創業45年を迎える老舗純喫茶「コーヒールームキャッスル」(岡山市北区中山下1、TEL 086-222-7197)の店内には、合計7つもの水槽が左右の壁を覆っている。その一つ一つには色鮮やかな熱帯魚を中心に金魚、ザリガニ、スッポン、ナマズなどが悠々と泳いでいる。
お客から譲られた、本当は食べられてしまうはずだった「ナマズ」も今では人気者
店主の野田さん(69歳)は23歳で脱サラ、趣味が高じて熱帯魚店を始め、それと並行して喫茶店も営み始めた。創業当時は店の前を、馬車が電柱などの荷物を積んで歩く姿も珍しくない時代。店の周りにはビルなど一つも無かったという。若くして夫婦で営み始めた喫茶店は、大勢の客で賑(にぎ)わったという。

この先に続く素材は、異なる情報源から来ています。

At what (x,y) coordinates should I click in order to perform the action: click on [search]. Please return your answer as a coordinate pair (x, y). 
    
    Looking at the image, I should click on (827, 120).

最盛期には店の前の通りにも喫茶店がいくつも並んでいたが、20年ほど前あたりから、だんだんと店を閉じる商店、会社が増え、なじみ客の数も減ってきたという。「最近のコンビニコーヒーや、オフィスでも気軽に楽しめるドリップコーヒーなど、コーヒーを取り巻く環境も様変わりした」と野田さん。
現在の常連客は、周辺の企業の経営者や商店主が多い。「わが家のような居心地の良さ、気軽な会話、気を遣わない場所だからいいんじゃないの」と奥さん。コーヒーは1杯350円。
昔ながらのレトロな純喫茶、そして水族館を思わせる涼しさを感じる空間様は、流行(はや)りのカフェとは一線を画した独特の雰囲気。
席数は約40席。営業時間は8時~18時。